Le type le moins durable est la prégermination avec une matrice solide ; le poids du matériau de la matrice est à peu près égal à celui des graines prégermées. Bien sûr, l’impact dépend aussi du type de matériau utilisé, mais quel qu’il soit, il ne peut pas être réutilisé et doit être jeté

 

Pré-germination osmotique


Pour l
'osmo-priming, le type de matériau est également important. Il s’agit principalement de PEG (polyéthylène glycol), qui peut être décomposé par des micro-organismes ; le rejeter dans les égouts ne pose donc généralement pas de problème.

 

Pré-germination en tambour


Enfin, la
pré-germination en tambour est la méthode la plus durable pour pré-germer les graines, car elle n’utilise que de l’eau – ni agents osmotiques, ni matrice. Et la quantité d’eau utilisée dans la pré-germination en tambour est bien moindre comparée à celle nécessaire pour rincer la solution après un osmo-priming. Même quand on utilise d’autres substances pour améliorer l’efficacité de la préparation (nitrate de potassium, hormones, etc.), la préparation en tambour reste la méthode la plus durable, car tous les additifs dissous restent sur la graine. Ce n’est pas le cas avec la préparation osmotique ou la préparation sur matrice, car une partie des additifs est toujours rejetée avec la solution ou le substrat.

 

Le summum de la durabilité, c’est le priming biologique en tambour, où on utilise uniquement de l’eau, éventuellement en combinaison avec des méthodes physiques, comme des variations de température, des ondes électromagnétiques (y compris la lumière visible), des ultrasons ou de l’eau ou du gaz activés par plasma.

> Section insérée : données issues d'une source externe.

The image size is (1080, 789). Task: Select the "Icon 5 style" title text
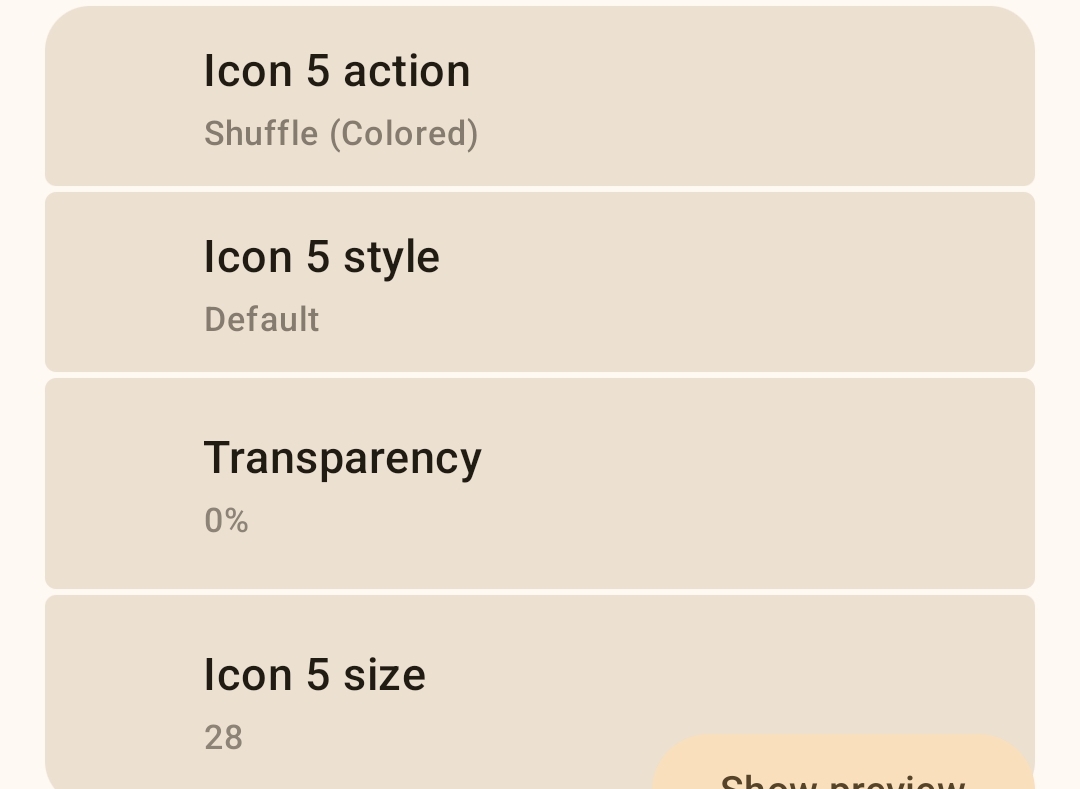[x=321, y=257]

Le priming des graines améliore la vitesse et l’uniformité de la germination, réduit le gaspillage de graines et renforce la résilience face aux stress climatiques.

 

Quels sont les avantages de la prégermination en matière de durabilité ?


Il
faut aussi prendre en compte les avantages en matière de durabilité apportés par le priming. La prégermination des graines s’impose comme un outil de l'agriculture durable, car elle améliore la vitesse et l’uniformité de la germination, réduit le gaspillage de graines et renforce la résilience face aux stress liés au climat. Par exemple, la prégermination des graines de tomates permet une germination plus rapide et plus uniforme, ce qui signifie que les plantules atteignent plus vite la taille souhaitée et que leur séjour chez le producteur de plants est donc plus court. Avec une augmentation du pourcentage de plants utilisables, le pépiniériste a aussi besoin de semer moins de graines, ce qui occupe moins d’espace dans la serre et nécessite moins de semences.
Et une culture plus uniforme permet, à son tour, une gestion des plantes plus facile et plus efficace par la suite.

 

Le priming aide-t-il à atténuer les effets du changement climatique ?

 

Avec le changement climatique, on peut observer une augmentation des stress abiotiques, causés par exemple par la chaleur et la sécheresse, en plein champ.

Il faut donc une culture plus résistante. Le prétraitement peut jouer un rôle important à cet égard. Les graines prétraitées germent plus vite et s’établissent plus tôt ; par conséquent, les graines en cours de germination et les très jeunes plantules seront exposées aux conditions météo défavorables pendant moins de temps. 

Le piming améliore la productivité agricole et constitue une solution durable pour relever les défis posés par le changement climatique.

De plus, les graines traitées germent mieux dans des conditions stressantes. Par exemple, les graines de tomate traitées continuent de germer à une température plus basse, ou celles de laitue ou de céleri sont capables de germer à une température plus élevée que les graines non traitées.

En conclusion, même si le priming contribue à une agriculture plus durable (productivité et adaptation au changement climatique), il faut aussi tenir compte du type de traitement utilisé et de son impact sur la durabilité.